Preinpatient study conditions
For 14 days or longer (mean ± SD: 19 ± 5 d) before each laboratory visit, participants wore an Actiwatch Spectrum (Philips-Respironics) and recorded their bedtimes, wake times, and work schedules in a diary and by reporting the information to a time-stamped voicemail system (Supplemental Figure 1). Participants were instructed to sleep between 11:00 pm and 7:00 am on the night preceding each inpatient admission to reduce possible sleep debt before entering the laboratory.
Inpatient study conditions
On the first day of each 3-day laboratory protocol, participants were admitted to the Center for Clinical Investigation at approximately 10:00 am to undertake either the circadian alignment protocol or circadian misalignment protocol in a crossover design (Figure 1). Participants remained in a private laboratory room throughout each laboratory protocol to allow strict control of environmental conditions. In the circadian alignment protocol, participants' sleep opportunity occurred from 11:00 pm until 7:00 am for days 1–3. In the circadian misalignment protocol, on day 1 the participants' sleep/wake cycle was inverted by 12 hours by including an 8-hour wake episode plus a 4-hour sleep opportunity between 3:00 pm and 7:00 pm. The participants then stayed awake for 16 hours until their next sleep opportunity, which occurred from 11:00 am until 7:00 pm. This sleep/wake cycle was maintained until the end of the protocol (d 3). Metabolic responses to test meals were assessed on day 2 in the circadian alignment protocol and across days 2–3 in the circadian misalignment protocol (see below for details). Light levels during both protocols are shown in Figure 1.
Diet
Participants were given an ad libitum lunch around noon on the first day of each laboratory protocol, after which they received an isocaloric diet throughout the rest of the protocol, calculated according to the Harris-Benedict equation with an activity factor of 1.4. The diet consisted of 45%–50% carbohydrate, 30%–35% fat, and 15%–20% protein, 150 mEq Na+ (±20%), 100 mEq K+ (±20%), and at least 2.5 L of water per 24 hours. Participants were instructed to consume all food provided (verified by checking their food trays). Because the circadian misalignment protocol was 12 hours longer (to enable a 12 h slam shift of the behavioral cycle) than the circadian alignment protocol, participants were given additional prorated food and water in the circadian misalignment protocol (50% of calculated 24 h calorie and water requirements). This additional food and water was distributed across breakfast (8:00 pm) and lunch (11:30 pm) on day 1 (wake period 2) of the circadian misalignment protocol, such that premeals and test meals were identical in both protocols (see below for details). Other than the above-mentioned additional food and water, the diet was identical within each participant between laboratory visits. In each protocol, following the final sleep opportunity (d 3), participants consumed an ad libitum breakfast before leaving the laboratory.
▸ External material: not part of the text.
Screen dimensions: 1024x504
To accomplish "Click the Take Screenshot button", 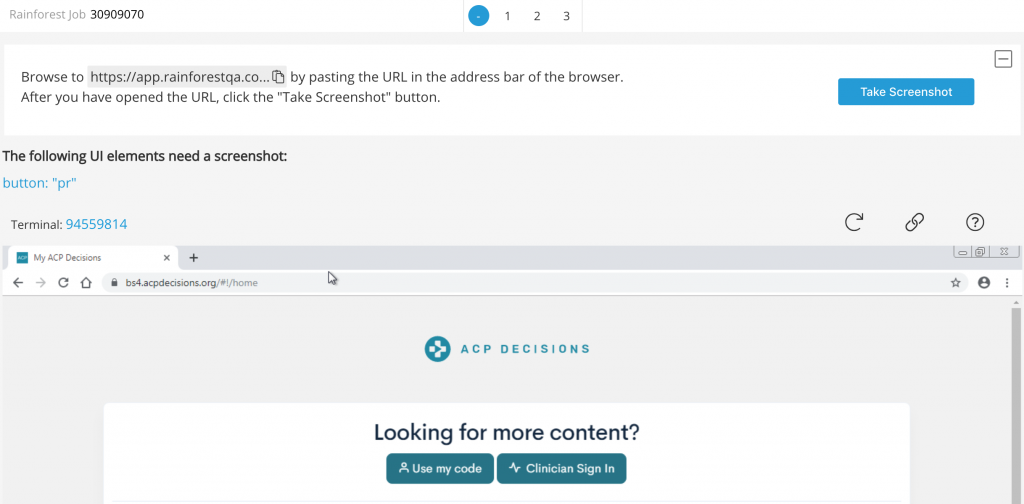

We assessed participants' metabolic responses to identical test meals (33.3% of calculated daily calorie intake) given both 1 hour and 13 hours after the scheduled wake time in the circadian alignment protocol (wake period 2) and circadian misalignment protocol (wake period 3). Participants chose one of two test meals: 1) Glucola (0.45 g/kg), a bagel with butter, cereal with milk and sugar, egg, and peanuts; or 2) Glucola (0.45 g/kg), a bagel with butter, cereal with milk and sugar, turkey sausage, and almonds. Glucola was consumed within the first minute and other food items were consumed subsequently, in the order listed above. Test meals were consumed within 20 minutes and were identical within each participant across both protocols. The test meal given 1 hour after scheduled wake time was preceded by the same meal (ie, a test meal), consumed in the prior wake period (8:00 pm in the circadian alignment protocol and 8:00 am in the circadian misalignment protocol). Thus, the meal preceding the breakfast test meal was standardized. The test meal given 13 hours after the scheduled wake was preceded by a lunch premeal (33.3% of calculated daily calorie intake), consumed at 11:30 am in the circadian alignment protocol and 11:30 pm in the circadian misalignment protocol. For the lunch premeal that preceded the dinner test meal, participants preselected one of two meals, which were identical within each participant across both protocols. The above-mentioned lunch meal had the same macronutrient ratios as the test meals.
Blood sampling
In the circadian alignment protocol, dim light melatonin samples were collected hourly from the middle of wake period 1 until the end of sleep period 1, covering a 16-hour span. In the circadian misalignment protocol, dim light melatonin samples were collected hourly from the start of wake period 2 until the end of sleep period 2, covering a 24-hour span (see Figure 2).
Figure 2.
Dim light melatonin levels in the circadian alignment and misalignment protocols. Central circadian phase, as estimated by dim light melatonin profile, was similar for the circadian alignment and circadian misalignment protocol (top panel), resulting in an approximately 12-hour difference in circadian alignment relative to the behavioral cycle (bottom panel). Bottom panel, data are plotted according to scheduled wake time; in the circadian alignment protocol, data are plotted relative to a scheduled 7:00 am wake time on day 1, whereas in the circadian misalignment protocol, data are plotted relative to a scheduled 7:00 pm wake time on day 1 (start of wake period 2). Black bar represents sleep opportunity. In the circadian alignment protocol, no melatonin samples were obtained from 7:53 am to 2:53 pm, whereas in the circadian misalignment protocol, melatonin samples were obtained hourly for 24 hours. Samples for melatonin measurement were collected under dim light conditions (∼<4 lux in the horizontal angle of gaze). Data are presented as mean ± SEM.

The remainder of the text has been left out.